Kaidah Takdir 01 – Beriman Kepada Takdir Adalah Syarat Menjadi Seorang Mukmin

Kaidah Pertama : Beriman Kepada Takdir Adalah Syarat Menjadi Seorang Mukmin

Beriman kepada takdir merupakan bagian dari rukun iman yang enam. Dalam hadits ketika Malaikat Jibril bertanya mengenai apa itu iman Rasulullah ﷺ menjawab:

 أَنْ تُؤْمِنَ بِاللَّهِ وَمَلَائِكَتِهِ وَكُتُبِهِ وَرُسُلِهِ وَاليَوْمِ الآخِرِ ، وَتُؤْمِنَ بِالقَدَرِ خَيْرِهِ وَشَرِّهِ

Engkau beriman kepada Allah, malaikat-malaikatNya, kitab-kitabNya, rasul-rasulNya dan hari akhir serta engkau beriman kepada qadar yang baik maupun yang buruk. (HR. Muslim: 8)

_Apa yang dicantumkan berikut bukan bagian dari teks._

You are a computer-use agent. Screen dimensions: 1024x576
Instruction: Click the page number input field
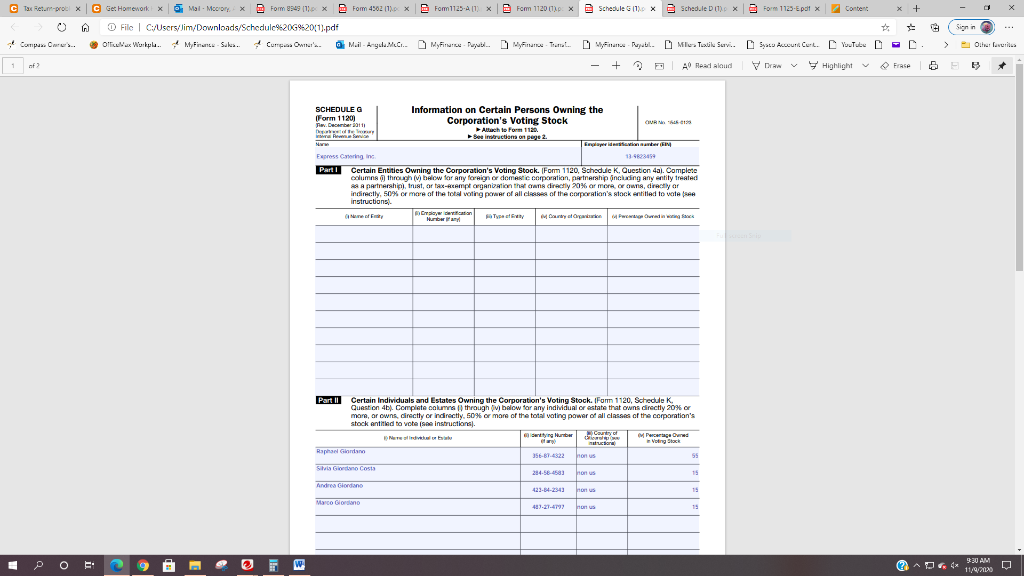12,65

Bahkan dalam hadits tersebut Rasulullah mengulangi lafaz “engkau beriman” pada saat penyebutan takdir. Hal ini sebagai isyarat agar setiap muslim memberikan perhatian yang lebih dalam masalah takdir, karena banyaknya manusia yang tergelincir dalam hal ini. Al-Hafiz Ibnu Hajar rahimahullah berkata:

وهكذا الحكمة في إعادة لفظ وتؤمن عند ذكر القدر كأنها إشارة إلى ما يقع فيه من الاختلاف ، فحصل الاهتمام بشأنه بإعادة تؤمن

Demikianlah, hikmah pengulangan lafaz Tu’mina (kamu beriman) pada saat penyebutan takdir seolah sebuah isyarat kepada banyaknya terjadi perselisihan dalam masalah ini, sehingga dengan pengulangan penyebutan Tu’mina agar lebih perhatian dengan perkara takdir. (Fathu Al-Bari’ 1/118, Cetakan Al-Maktabah As-Salafiyah, Cetakan I)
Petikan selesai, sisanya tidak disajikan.